In my previous post, I covered my improved setup for a local AI coding assistant in Neovim. Just for a brief recap: I was running Qwen3.5-35B-A3B on llama.cpp for chat and code editing, with Qwen2.5-Coder-7B handling auto-completion via llama.vim. Chat went through Claude Code in the terminal, which was already a big improvement over my old CodeCompanion setup.
But there was still something missing. I tried using Opencode for a bit — it has a solid plugin system, subagents, git integration, the works. The thing is, I wanted to optimise for local model workflows: token-efficient file reading, git worktrees for parallel builders, guardrails for models that get stuck in loops.
That’s when I switched to Pi — an agentic framework designed from the ground up to be extensible. Everything is a plugin. Every tool can be modified without touching the core. And the result is something that actually adapts to how I work, not the other way around. I’ve open-sourced all my extensions — custom read and search tools, subagent protocols, and more — over in my dotfiles repo. I’ve also open-sourced the pi-agent.nvim Neovim plugin that I use to integrate with Pi (introduced below).
This post is part of a series on local AI coding assistants:
- Local AI Coding Assistant in Neovim in 2026
- Local AI Coding Assistant in Neovim in 2026 v2
- Local AI Coding Assistant in Neovim in 2026 v3
# The setup
I’m running Qwen3.6-35B-A3B via local llama.cpp with a 262k token context. For code autocompletion, I use Qwen2.5-Coder-3B (the int8 version) through llama.vim. I previously used the 7B model, but didn’t see any significant difference with the 3B.
No internet required, no data leaves my machine, and prefix caching means subsequent generations in the same session are fast even with large codebases. My MacBook Pro M4 handles it fine — inference sits around 35 tokens/s for generation, with prompt processing at ~350 tokens/s. Generation speed is fine, but prompt processing is significantly slower than running on dedicated NVIDIA GPUs — that’s the bottleneck to optimise for. Token-efficient tooling (the outlined read extension, compact search results, minimal context) matters because every extra token in the prompt costs more time here.

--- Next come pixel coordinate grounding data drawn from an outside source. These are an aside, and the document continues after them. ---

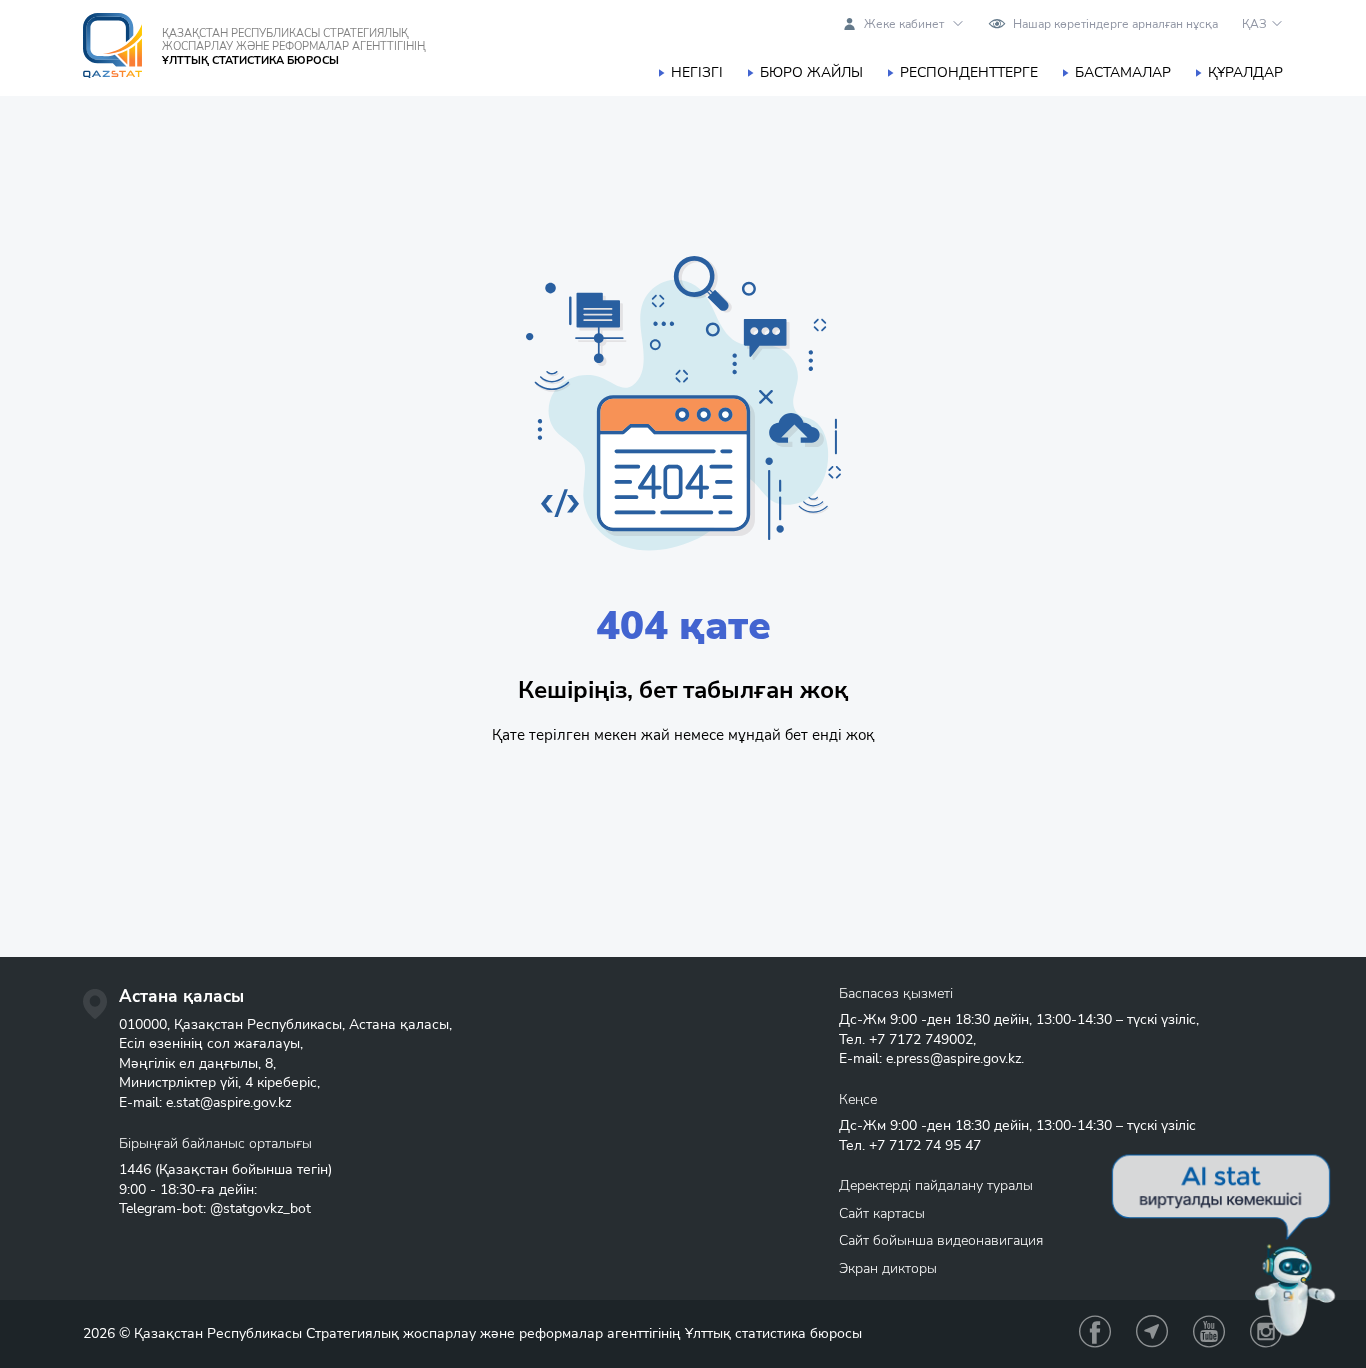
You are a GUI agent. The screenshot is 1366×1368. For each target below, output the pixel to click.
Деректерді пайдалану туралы (936, 1185)
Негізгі (697, 72)
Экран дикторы (888, 1268)
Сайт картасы (882, 1213)
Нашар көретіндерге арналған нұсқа (1115, 24)
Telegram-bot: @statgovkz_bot (215, 1208)
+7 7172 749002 (921, 1039)
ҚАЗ (1254, 24)
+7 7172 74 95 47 (925, 1145)
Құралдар (1245, 72)
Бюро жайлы (811, 72)
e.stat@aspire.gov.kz (228, 1102)
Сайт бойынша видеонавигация (941, 1240)
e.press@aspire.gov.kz (953, 1058)
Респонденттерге (969, 72)
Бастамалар (1123, 72)
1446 (135, 1169)
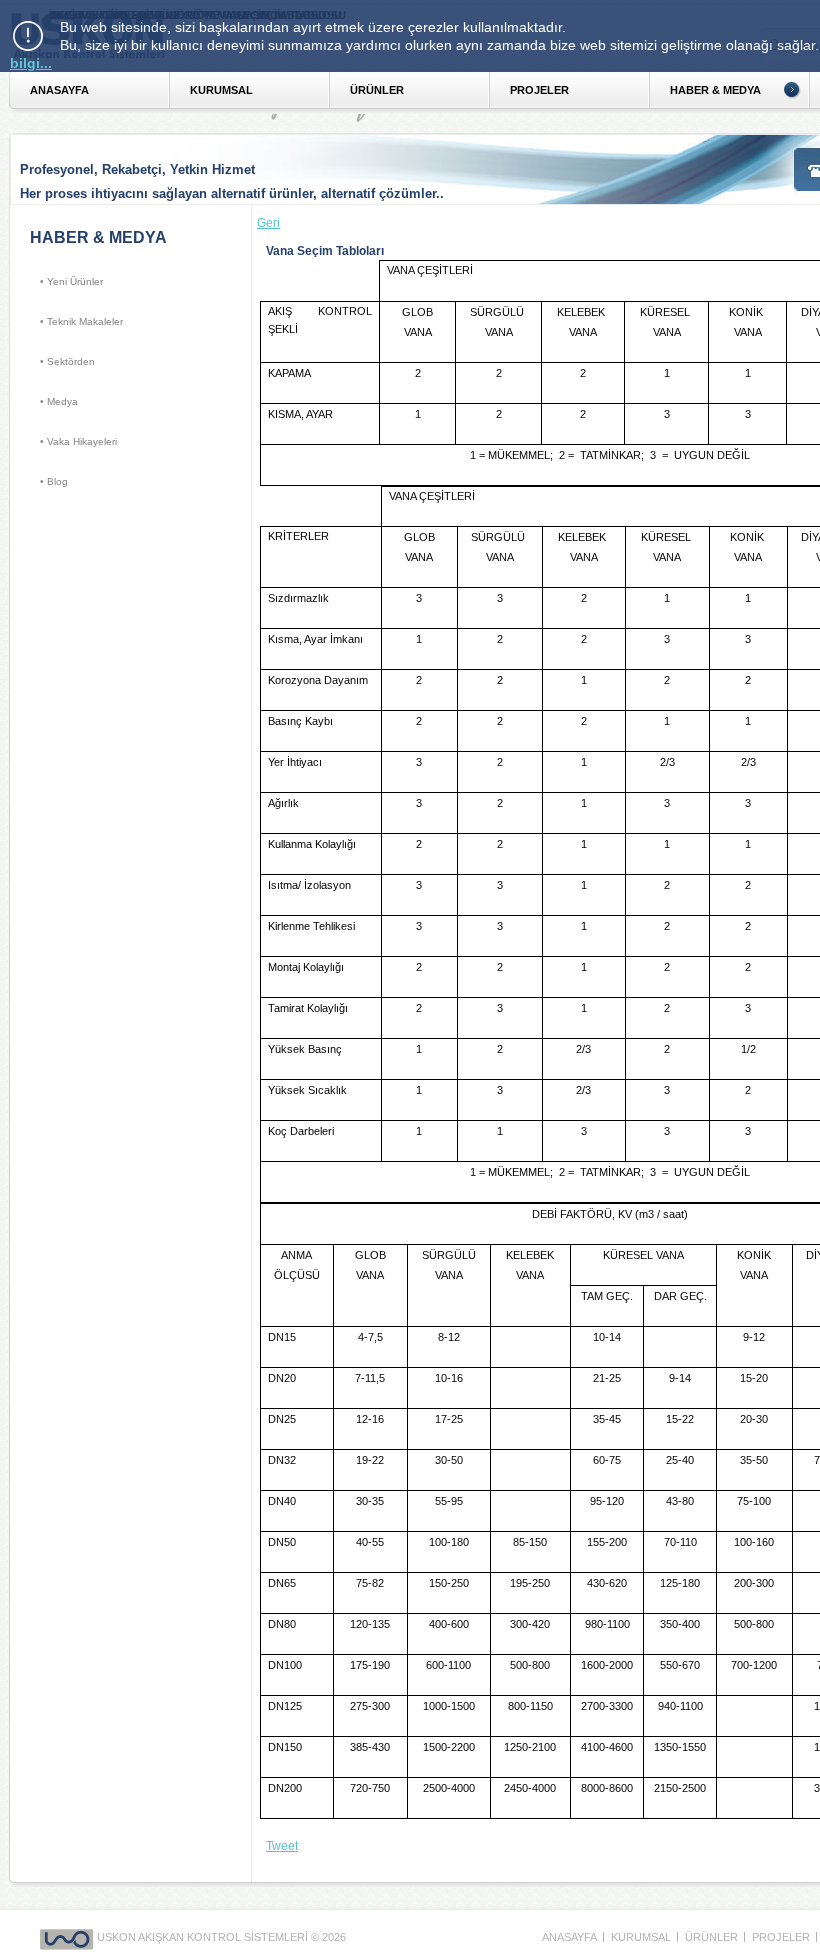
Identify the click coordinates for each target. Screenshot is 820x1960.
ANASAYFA (59, 90)
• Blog (54, 481)
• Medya (59, 401)
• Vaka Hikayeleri (78, 441)
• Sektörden (67, 361)
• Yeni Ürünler (71, 281)
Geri (268, 223)
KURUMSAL (221, 90)
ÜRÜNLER (377, 90)
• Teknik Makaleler (81, 321)
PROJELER (539, 90)
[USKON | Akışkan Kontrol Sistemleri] (68, 1937)
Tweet (282, 1846)
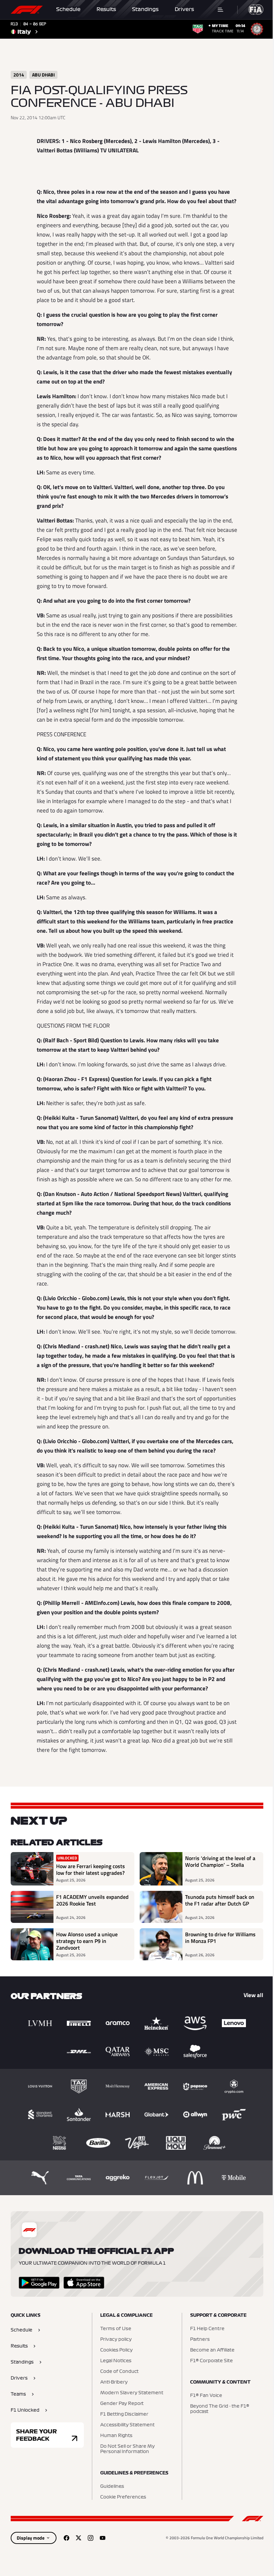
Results (106, 9)
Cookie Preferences (123, 2497)
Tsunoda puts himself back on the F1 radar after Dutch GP (219, 1900)
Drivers (184, 9)
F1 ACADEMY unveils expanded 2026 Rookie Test (92, 1900)
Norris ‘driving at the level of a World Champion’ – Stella (220, 1862)
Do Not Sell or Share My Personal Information (127, 2449)
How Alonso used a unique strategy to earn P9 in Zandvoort (87, 1941)
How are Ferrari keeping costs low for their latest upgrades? (90, 1869)
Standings (145, 9)
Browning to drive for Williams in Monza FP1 (220, 1938)
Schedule (68, 9)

The extensions live in my dotfiles repo as TypeScript plugins. If you want to set up something similar with Pi yourself, the main ingredients are a local inference backend, the Pi framework, and whatever extensions you need for your workflow.
# Why Pi
I dug around for a bit, trying different frameworks. The key thing that Pi does better than the others is simply customisation. Pi treats everything as an extension. Want to add a new tool? Drop a plugin in extensions/. Want to change how reading works? Edit the read extension without touching the orchestrator. Want to ensure that all your sessions run in git worktrees? Create an extension that hooks into the startup code of Pi itself.
The difference for me was practical. I wanted builders with git worktrees that merge automatically. I wanted a read extension backed by a tree-sitter index for token efficiency. I wanted guardrails for models that loop. With Pi, I could build these as isolated extensions without fighting the core architecture. Pi’s model-to-extension mapping fit my use case well.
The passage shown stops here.